'Back to school' spending rises by 10% in 2018 to £1.63 billion

22 August 2018

  • Total spend up from £1.48bn in 2017 with per child spend increasing by around £15
  • Londoners set to spend the most per child with Yorkshire parents spending the least
  • Increasingly more parents worrying about the cost of kitting out their kids – up by 13%
  • More than one in ten turn to Bank of Grandparents for funding and a quarter use a credit card

While the UK's 8.63 million1 school children enjoy the last of the summer holidays, parents have already started to turn their attention to the new school year because of the feared costs of kitting out the kids.

According to the annual Nationwide Credit Card 'Back to School' survey2, they are planning to spend around £1.63 billion (£189.29 per child) to ensure their children have all the necessary kit for the start of the new school year.

That represents a 10 per cent increase (£1.48bn) on the amount parents planned to spend in 2017 – equating to a £15 increase per child, and a four per cent increase on 2016 (£1.56bn).

Like last year, school uniform and shoes account for the biggest proportion – around a third (34%) of total expenditure. In preparation for the forthcoming school year, parents surveyed said they are likely to spend an average of £36.70 on uniform and £28.35 on shoes per child – small increases on the previous year (12% and 4% respectively). Jackets and coats will also likely see a small increase (12%) in spending this year, with an average of £25.26 set aside per child. However, more than a third (36%) of parents admitted that school uniform spend will exceed £51 per child with around one in ten (9%) set to spend a similar amount on shoes and more than one in ten (12%) on jackets and coats.

Parental worries on the rise:
The Nationwide poll, which surveyed 2,000 UK parents with children aged between four and 16, also highlights an increasing concern amongst parents with nearly three quarters (72%) admitting that they are worried about how much it is costing to kit their children out ready for the new school year – a 13 per cent increase on 2017 (59%).

Mums are more likely to worry about the back to school outlay that dads, with more than three quarters (77%) admitting their concerns compared to less than two thirds (62%) of dads. Across the parental age groups, parents aged 25-34 worry most (76%) compared to two thirds (66%) of those aged 45-54 and over 55. Regionally, Northern Irish parents (83%) tend to be most concerned about the cost of kitting out their kids for the start of the new school year, according to the poll, with Scots (63%) and Londoners (63%) least concerned.

School holidays or back to school:
Parents are also more likely to be concerned about the cost of kitting our their children ready for the new school year (45%) than they are about how much the school summer holiday period is going to set them back financially (38%).

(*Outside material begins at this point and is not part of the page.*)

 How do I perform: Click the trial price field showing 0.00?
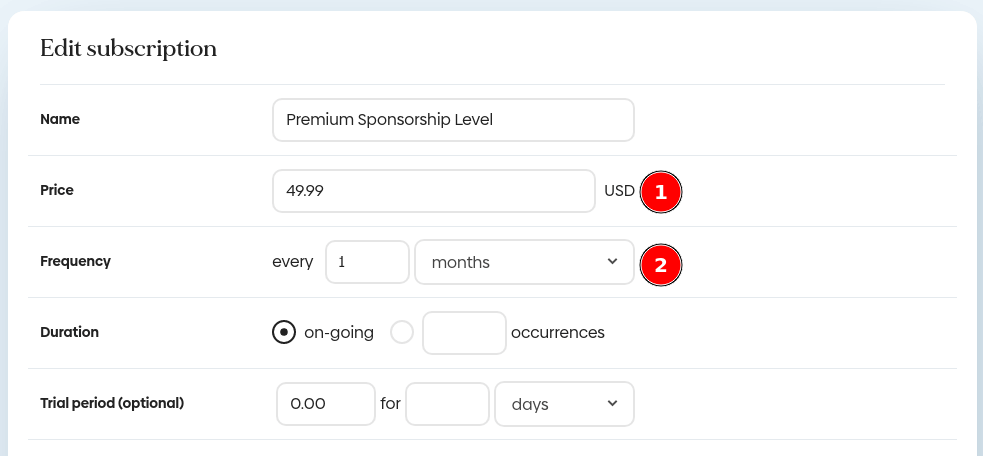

Almost half of mums polled (48%) said the cost of the 'back to school' period worries them more than the cost of school holidays. Regionally, Northern Irish parents are more concerned how much the 'back to school' period is costing (66%), whereas North East parents worry more about the cost of the school summer holidays (43%). More than one in five (21%) of Londoners worry about neither.

Average amount spent per item per child:
Regionally, London parents spend the most at £227.06 per child, followed by Northern Ireland (£208) and Wales (£196.33). Yorkshire parents likely to spend the least (£173.49 per child) along with parents in the South West (£178.35).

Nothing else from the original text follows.